During the war, London became the hub for most continental European resistance movements – including the Danish. In contrast to the military and intelligence officers in Stockholm, the Danish London resistance was made up of a heterogeneous group of people who came from all walks of life and did not map on to conventional political or professional dividing lines. This fact is not reflected in existing historiography, which tends to portray the Danish resistance in London as a largely monolithic entity, which had the sole ambition of contributing to the Allied battle against Nazi Germany and rebuilding Danish national honour after the rapid capitulation in April 1940.
While this interpretation fitted perfectly with Cold War narratives in Western societies before 1989, it does not stand up to closer inspection.
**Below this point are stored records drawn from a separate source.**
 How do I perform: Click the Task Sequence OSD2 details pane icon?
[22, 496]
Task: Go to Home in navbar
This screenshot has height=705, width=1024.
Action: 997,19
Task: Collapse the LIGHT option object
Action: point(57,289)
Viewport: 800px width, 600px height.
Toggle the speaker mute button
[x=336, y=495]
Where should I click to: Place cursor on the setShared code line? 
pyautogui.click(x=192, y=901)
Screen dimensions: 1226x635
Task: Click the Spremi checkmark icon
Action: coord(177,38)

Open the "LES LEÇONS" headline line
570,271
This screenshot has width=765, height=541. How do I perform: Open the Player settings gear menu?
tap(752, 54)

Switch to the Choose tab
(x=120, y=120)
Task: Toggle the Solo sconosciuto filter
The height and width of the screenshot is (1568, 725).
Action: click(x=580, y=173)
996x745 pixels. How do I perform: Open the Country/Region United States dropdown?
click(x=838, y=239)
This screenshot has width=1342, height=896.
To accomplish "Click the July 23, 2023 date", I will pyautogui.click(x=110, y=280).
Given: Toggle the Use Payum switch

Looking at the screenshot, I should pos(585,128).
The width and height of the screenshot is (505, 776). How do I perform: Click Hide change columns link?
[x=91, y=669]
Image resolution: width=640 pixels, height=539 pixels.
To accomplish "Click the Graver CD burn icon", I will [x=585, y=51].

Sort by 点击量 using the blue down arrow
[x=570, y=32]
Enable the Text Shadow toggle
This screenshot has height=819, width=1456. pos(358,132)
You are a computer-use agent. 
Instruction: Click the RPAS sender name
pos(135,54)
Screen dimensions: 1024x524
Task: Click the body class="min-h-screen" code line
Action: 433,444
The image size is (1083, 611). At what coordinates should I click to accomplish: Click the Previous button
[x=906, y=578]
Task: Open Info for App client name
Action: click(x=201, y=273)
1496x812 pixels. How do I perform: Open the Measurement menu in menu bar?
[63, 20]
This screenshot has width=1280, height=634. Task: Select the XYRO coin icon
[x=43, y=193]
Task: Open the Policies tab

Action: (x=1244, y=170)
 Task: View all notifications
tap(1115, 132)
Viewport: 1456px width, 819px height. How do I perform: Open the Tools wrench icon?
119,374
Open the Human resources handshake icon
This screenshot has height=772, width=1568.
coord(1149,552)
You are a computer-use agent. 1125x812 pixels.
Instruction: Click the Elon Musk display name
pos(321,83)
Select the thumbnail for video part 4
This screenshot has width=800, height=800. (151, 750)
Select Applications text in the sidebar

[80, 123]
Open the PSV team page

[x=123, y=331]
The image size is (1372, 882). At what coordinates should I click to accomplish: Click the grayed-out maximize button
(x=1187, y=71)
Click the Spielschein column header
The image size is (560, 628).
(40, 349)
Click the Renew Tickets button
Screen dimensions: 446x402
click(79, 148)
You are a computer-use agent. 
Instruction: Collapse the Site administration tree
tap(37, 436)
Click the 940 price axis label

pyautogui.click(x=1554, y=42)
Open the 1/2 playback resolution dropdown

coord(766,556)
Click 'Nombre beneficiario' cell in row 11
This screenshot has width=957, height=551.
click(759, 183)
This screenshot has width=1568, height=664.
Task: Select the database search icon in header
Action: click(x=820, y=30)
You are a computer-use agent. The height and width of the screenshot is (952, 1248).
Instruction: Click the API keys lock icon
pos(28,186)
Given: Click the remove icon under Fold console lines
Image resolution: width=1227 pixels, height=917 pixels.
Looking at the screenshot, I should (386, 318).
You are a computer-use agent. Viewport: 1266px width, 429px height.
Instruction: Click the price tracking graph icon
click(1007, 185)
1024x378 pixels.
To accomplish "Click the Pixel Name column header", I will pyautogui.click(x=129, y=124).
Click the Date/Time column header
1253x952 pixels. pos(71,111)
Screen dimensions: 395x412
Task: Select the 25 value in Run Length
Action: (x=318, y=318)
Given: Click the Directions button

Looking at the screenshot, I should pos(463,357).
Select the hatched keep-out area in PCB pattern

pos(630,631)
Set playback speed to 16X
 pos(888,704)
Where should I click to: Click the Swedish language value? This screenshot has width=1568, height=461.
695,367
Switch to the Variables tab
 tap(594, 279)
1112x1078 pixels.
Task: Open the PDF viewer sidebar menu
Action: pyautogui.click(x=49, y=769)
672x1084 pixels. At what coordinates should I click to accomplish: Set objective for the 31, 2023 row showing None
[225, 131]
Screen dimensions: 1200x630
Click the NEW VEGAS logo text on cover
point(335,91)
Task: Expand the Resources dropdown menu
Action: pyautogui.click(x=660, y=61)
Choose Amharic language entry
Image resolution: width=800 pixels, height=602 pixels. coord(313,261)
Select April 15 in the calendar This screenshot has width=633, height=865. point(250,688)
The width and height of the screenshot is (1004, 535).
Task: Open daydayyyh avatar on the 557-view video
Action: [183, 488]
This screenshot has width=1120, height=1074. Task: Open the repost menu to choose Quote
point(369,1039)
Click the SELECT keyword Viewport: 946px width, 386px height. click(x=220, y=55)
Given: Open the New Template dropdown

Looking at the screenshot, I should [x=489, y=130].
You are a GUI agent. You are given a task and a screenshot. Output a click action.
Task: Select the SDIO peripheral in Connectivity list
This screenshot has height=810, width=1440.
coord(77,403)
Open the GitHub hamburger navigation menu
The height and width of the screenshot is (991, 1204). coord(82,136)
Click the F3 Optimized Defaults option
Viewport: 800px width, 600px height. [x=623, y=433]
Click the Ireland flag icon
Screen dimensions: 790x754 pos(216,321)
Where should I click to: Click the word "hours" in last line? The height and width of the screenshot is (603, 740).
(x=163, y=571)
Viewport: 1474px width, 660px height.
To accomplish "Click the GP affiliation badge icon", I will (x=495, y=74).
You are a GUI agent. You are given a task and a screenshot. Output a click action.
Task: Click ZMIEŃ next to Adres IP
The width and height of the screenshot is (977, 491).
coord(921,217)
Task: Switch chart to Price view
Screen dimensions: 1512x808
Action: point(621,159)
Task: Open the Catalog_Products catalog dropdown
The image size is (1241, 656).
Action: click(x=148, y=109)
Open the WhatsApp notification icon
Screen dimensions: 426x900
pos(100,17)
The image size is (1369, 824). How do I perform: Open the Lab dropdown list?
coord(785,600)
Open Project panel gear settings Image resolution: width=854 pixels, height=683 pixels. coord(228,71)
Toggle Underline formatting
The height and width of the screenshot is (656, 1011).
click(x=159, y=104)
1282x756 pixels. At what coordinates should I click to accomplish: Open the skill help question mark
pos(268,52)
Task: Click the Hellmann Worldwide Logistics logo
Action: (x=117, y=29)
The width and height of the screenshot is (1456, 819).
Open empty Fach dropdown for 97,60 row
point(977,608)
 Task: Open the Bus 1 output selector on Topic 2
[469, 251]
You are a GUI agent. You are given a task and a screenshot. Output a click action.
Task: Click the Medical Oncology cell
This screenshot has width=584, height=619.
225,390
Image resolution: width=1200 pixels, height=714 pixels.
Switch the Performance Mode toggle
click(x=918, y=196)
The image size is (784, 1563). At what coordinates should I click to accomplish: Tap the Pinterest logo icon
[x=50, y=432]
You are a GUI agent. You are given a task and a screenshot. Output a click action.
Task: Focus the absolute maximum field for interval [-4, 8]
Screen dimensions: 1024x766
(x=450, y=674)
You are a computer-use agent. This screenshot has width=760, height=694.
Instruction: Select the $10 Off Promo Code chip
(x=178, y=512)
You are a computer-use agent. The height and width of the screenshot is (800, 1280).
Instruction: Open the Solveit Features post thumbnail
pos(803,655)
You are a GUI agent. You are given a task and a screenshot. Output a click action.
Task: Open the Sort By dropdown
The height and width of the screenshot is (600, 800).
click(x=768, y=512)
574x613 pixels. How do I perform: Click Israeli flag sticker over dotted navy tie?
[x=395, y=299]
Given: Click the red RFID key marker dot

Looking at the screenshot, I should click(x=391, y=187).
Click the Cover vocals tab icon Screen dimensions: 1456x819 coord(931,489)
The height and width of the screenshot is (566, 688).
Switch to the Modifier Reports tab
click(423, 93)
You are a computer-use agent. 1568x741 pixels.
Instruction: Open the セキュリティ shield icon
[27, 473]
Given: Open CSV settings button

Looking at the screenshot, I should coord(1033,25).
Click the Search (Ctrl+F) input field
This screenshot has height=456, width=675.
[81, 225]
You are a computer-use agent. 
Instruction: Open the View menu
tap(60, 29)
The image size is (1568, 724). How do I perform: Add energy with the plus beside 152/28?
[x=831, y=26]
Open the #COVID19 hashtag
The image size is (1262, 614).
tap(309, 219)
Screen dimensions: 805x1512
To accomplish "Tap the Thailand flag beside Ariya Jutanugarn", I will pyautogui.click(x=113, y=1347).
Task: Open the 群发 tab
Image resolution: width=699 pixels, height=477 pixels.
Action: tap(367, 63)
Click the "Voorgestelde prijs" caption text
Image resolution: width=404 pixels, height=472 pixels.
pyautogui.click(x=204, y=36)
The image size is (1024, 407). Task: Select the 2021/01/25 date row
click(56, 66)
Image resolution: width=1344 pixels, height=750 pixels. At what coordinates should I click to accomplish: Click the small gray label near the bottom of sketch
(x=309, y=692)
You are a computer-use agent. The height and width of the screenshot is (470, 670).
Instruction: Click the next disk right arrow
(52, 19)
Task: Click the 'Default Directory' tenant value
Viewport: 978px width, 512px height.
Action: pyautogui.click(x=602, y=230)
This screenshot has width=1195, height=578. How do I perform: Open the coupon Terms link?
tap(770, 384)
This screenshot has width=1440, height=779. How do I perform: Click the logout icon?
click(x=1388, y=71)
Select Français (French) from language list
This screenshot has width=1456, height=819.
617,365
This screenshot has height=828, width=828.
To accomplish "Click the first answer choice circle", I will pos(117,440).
By reading existing literature against the grain in combination with primary sources, we see how the patriots and daredevils who came together in London ‘to fight for Denmark’ held markedly different views on the tactics, strategies and overall aims of resistance. This project aims to bring out the diverse political, social and emotional world of the London resistance. It will explore who the resistance fighters were, how they practiced resistance, how they struggled over how to define and justify resistance and what – if anything – defined them as a community. It will also map the relations and networks that they built with the SOE and the Foreign Office as well as with the broader Danish exile communities in London and Stockholm.
Postdoctoral researcher, Troels Solgaard Andersen, holds a PhD degree in History from Aarhus University. He is an expert on the history of censorship in Denmark, in particular during the German occupation of Denmark 1940-45. His dissertation, A Cultural State of Emergency from 2023, is an investigation of Danish book censorship and the conduct of internal sovereignty within the Danish government during the German occupation.